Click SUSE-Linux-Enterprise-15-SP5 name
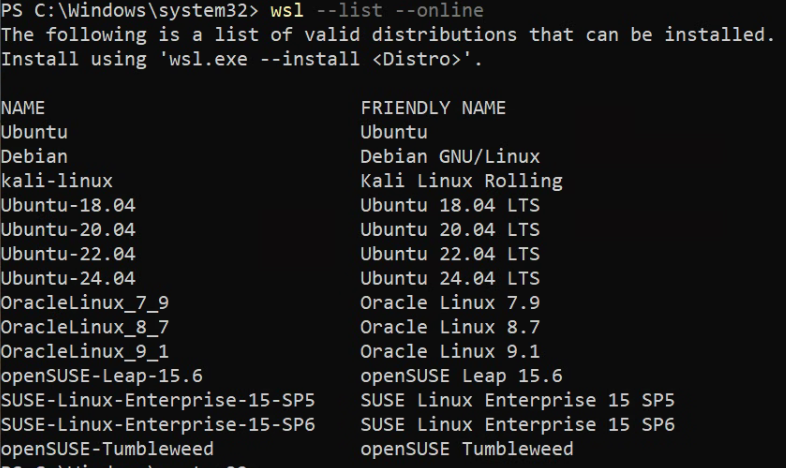Viewport: 786px width, 468px height. (158, 400)
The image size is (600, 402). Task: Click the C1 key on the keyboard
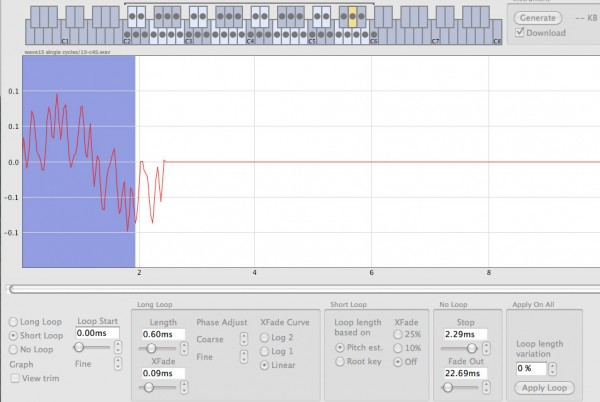65,39
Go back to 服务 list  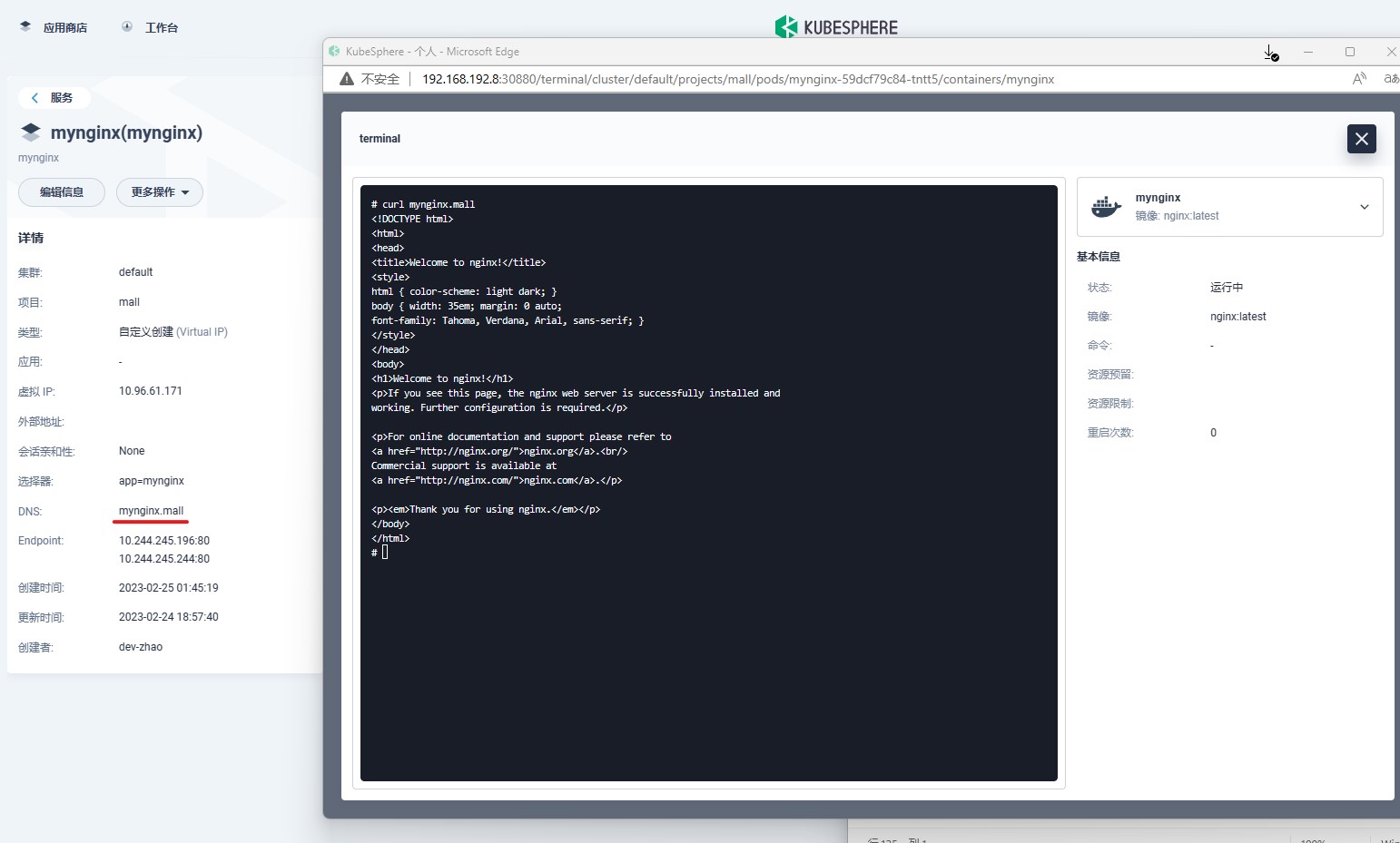pos(53,98)
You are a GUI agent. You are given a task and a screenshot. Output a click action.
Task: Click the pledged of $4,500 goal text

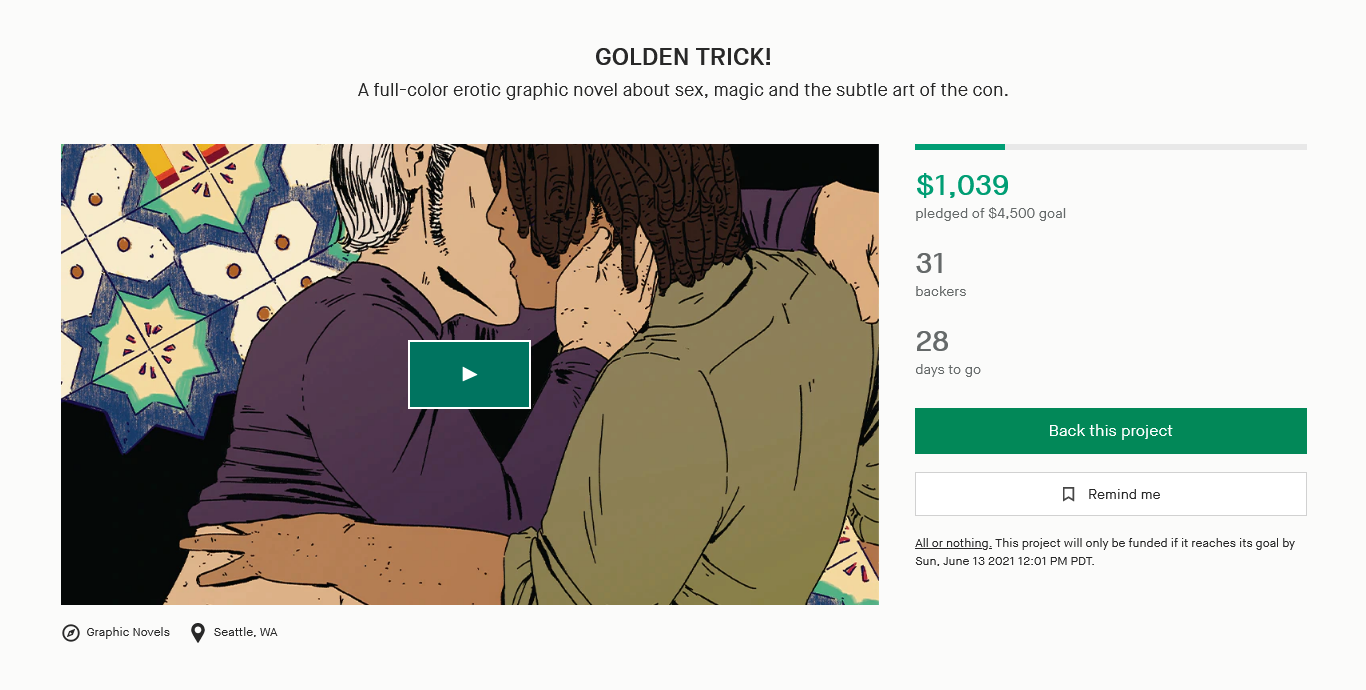990,213
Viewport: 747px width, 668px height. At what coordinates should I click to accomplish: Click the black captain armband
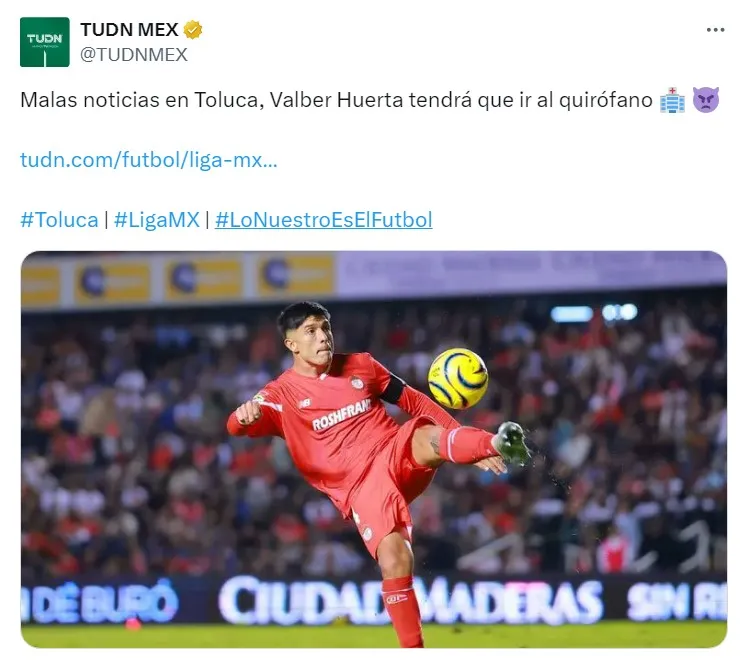pos(393,389)
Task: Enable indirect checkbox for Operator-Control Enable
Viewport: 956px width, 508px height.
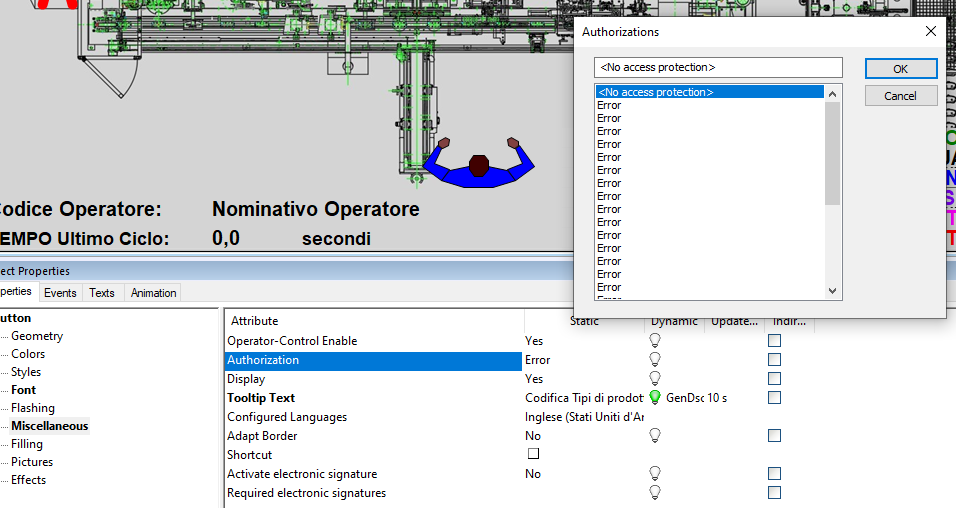Action: click(774, 341)
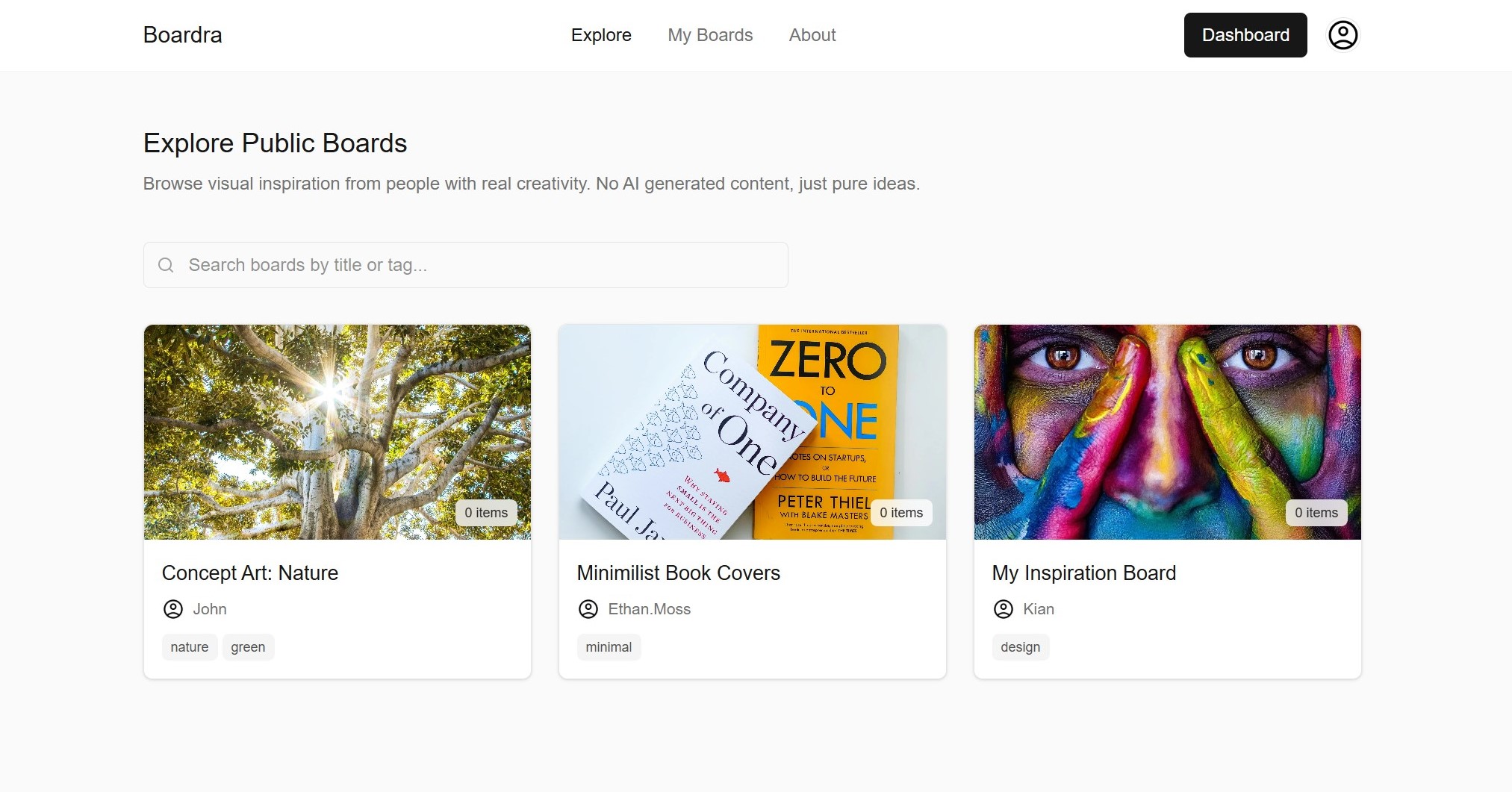Screen dimensions: 1512x792
Task: Open the Minimilist Book Covers thumbnail
Action: [753, 432]
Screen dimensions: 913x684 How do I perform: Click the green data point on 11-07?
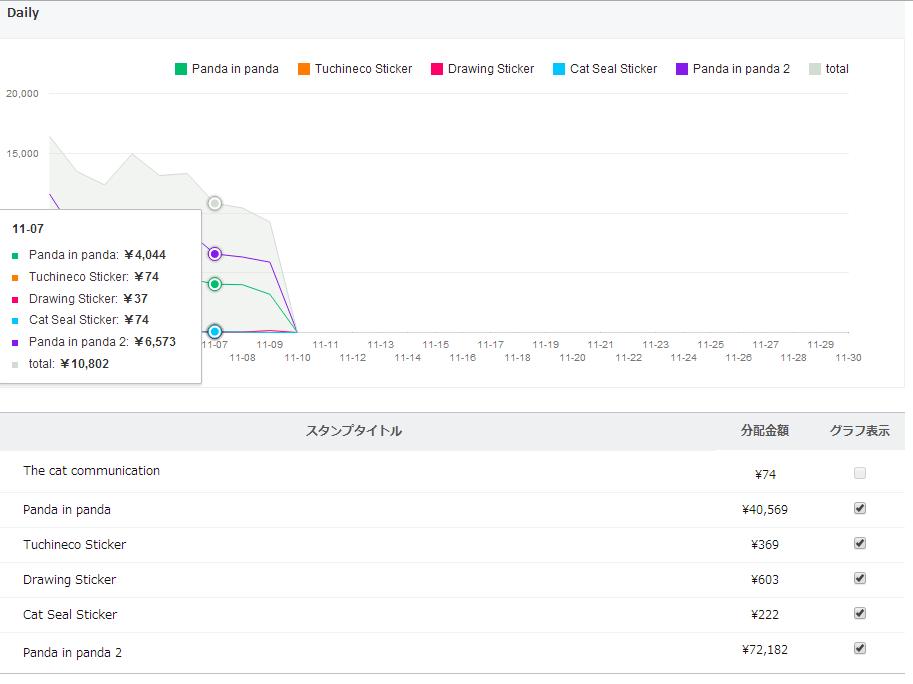pyautogui.click(x=215, y=284)
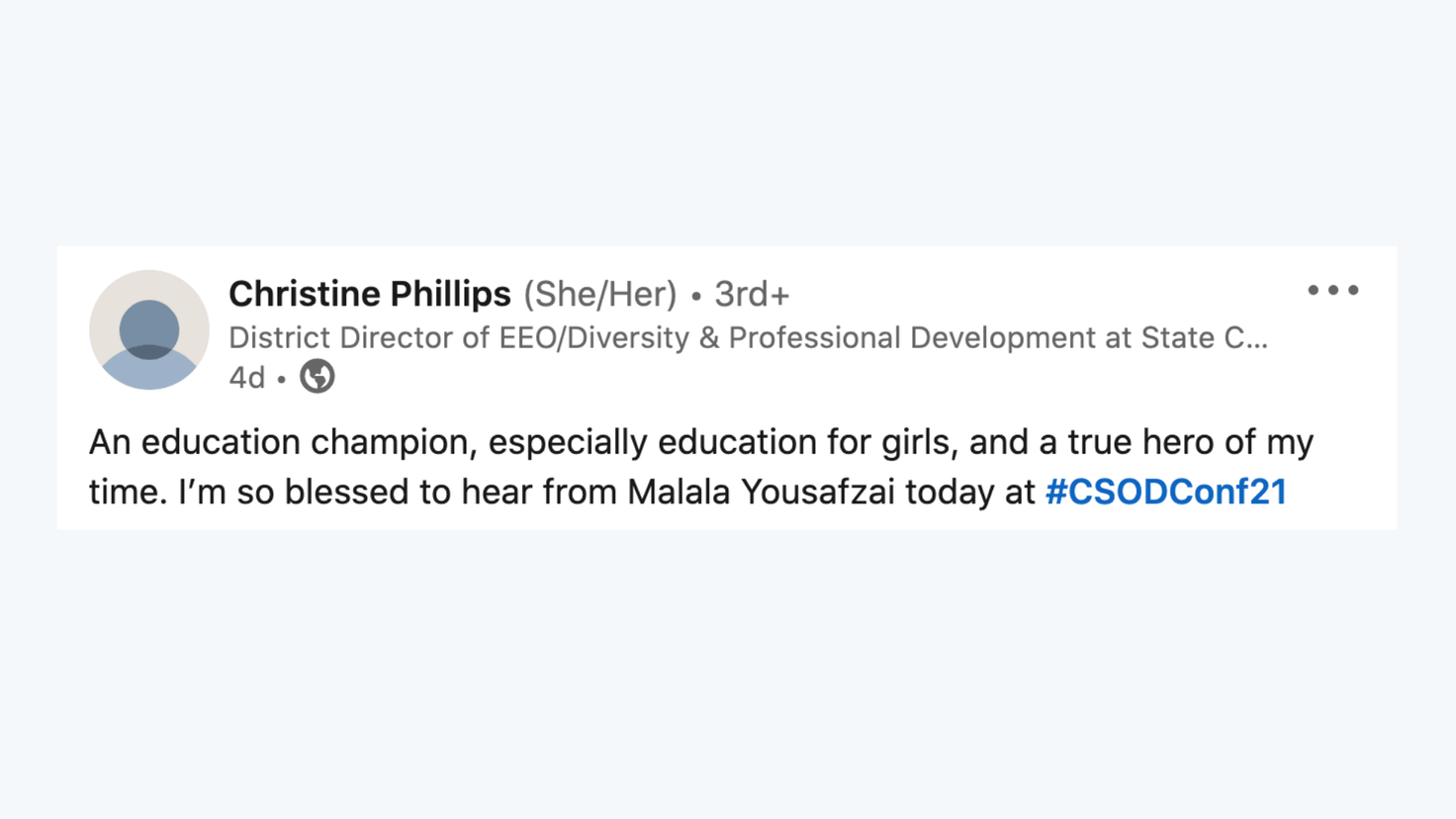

________

- **What you are asked to do**:
Leave the pictures aside and print exactly, and only, the lines from the one with "Screen dimensions: 913x684" through the end of the data, both included.

- **Output for this task**:
Screen dimensions: 913x684 How do I perform: Click the green data point on 11-07?
pyautogui.click(x=215, y=284)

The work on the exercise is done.